BEGIN Input for this task
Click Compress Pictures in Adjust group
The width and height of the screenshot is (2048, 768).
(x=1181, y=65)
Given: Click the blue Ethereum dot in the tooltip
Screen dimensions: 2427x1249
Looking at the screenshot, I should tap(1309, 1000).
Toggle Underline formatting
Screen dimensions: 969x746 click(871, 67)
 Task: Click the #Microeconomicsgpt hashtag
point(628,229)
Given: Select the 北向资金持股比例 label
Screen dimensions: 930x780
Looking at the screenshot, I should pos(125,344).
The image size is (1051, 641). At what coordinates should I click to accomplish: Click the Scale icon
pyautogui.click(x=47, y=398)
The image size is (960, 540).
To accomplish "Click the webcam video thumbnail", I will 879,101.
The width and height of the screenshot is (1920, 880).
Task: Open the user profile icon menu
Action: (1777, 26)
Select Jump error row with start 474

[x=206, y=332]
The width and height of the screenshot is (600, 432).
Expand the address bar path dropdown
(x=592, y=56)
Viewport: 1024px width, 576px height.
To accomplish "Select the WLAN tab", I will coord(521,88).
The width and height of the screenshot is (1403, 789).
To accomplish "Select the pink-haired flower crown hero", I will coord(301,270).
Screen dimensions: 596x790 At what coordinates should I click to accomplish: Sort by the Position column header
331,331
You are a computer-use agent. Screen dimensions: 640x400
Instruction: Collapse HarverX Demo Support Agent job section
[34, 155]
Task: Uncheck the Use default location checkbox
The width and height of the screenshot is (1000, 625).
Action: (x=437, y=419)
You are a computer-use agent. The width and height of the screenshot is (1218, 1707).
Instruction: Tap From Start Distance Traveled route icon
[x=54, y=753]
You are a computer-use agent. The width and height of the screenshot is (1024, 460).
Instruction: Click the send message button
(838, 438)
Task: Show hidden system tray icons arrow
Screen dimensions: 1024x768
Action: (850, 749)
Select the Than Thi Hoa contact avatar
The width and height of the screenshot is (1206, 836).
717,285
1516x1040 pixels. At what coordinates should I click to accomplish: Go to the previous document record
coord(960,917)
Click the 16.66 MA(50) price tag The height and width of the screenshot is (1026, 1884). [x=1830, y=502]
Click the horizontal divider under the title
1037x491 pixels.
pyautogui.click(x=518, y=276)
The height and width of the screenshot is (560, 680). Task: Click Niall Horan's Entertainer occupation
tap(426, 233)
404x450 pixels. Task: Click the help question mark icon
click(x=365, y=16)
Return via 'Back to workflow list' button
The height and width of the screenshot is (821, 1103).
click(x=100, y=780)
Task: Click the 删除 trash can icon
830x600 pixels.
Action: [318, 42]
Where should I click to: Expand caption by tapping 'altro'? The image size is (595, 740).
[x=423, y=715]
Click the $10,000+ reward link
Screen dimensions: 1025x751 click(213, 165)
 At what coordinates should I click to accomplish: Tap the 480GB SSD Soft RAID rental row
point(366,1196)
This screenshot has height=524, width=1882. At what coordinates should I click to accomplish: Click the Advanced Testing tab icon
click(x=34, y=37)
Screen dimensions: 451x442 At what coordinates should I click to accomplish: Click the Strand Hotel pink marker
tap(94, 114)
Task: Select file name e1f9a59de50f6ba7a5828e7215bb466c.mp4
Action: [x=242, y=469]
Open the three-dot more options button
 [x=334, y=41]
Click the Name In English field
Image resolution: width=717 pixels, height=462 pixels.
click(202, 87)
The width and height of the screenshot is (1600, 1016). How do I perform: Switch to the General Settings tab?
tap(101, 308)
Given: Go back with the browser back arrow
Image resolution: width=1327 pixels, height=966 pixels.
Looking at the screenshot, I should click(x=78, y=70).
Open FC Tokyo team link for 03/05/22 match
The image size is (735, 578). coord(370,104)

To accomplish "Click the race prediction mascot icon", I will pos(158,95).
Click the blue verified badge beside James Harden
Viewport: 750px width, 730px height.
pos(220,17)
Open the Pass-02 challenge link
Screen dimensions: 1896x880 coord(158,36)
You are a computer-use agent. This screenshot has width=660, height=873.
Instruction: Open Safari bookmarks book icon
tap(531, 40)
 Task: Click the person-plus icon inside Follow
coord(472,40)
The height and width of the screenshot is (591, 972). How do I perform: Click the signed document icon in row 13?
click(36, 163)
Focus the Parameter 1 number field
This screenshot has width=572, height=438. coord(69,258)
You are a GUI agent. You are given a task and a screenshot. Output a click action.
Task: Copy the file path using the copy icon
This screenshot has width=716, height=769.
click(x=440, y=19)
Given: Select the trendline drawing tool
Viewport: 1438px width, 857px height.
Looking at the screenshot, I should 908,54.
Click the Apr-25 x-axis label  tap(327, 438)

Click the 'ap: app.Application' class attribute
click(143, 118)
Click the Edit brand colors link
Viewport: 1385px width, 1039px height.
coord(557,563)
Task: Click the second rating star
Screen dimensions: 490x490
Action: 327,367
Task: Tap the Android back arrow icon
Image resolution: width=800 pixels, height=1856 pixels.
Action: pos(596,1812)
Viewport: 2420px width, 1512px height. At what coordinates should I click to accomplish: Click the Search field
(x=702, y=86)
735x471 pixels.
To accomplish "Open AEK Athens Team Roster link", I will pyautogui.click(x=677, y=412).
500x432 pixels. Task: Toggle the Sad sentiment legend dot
END Input for this task
* Task brief *
The reply should hold only the lines of the listing above starting at the line containing "The image size is (960, 540)." and ending at the line containing "is (1218, 1707).", exactly as written.

* Response *
The image size is (960, 540).
To accomplish "Click the webcam video thumbnail", I will 879,101.
The width and height of the screenshot is (1920, 880).
Task: Open the user profile icon menu
Action: (1777, 26)
Select Jump error row with start 474

[x=206, y=332]
The width and height of the screenshot is (600, 432).
Expand the address bar path dropdown
(x=592, y=56)
Viewport: 1024px width, 576px height.
To accomplish "Select the WLAN tab", I will coord(521,88).
The width and height of the screenshot is (1403, 789).
To accomplish "Select the pink-haired flower crown hero", I will coord(301,270).
Screen dimensions: 596x790 At what coordinates should I click to accomplish: Sort by the Position column header
331,331
You are a computer-use agent. Screen dimensions: 640x400
Instruction: Collapse HarverX Demo Support Agent job section
[34, 155]
Task: Uncheck the Use default location checkbox
The width and height of the screenshot is (1000, 625).
Action: (x=437, y=419)
You are a computer-use agent. The width and height of the screenshot is (1218, 1707).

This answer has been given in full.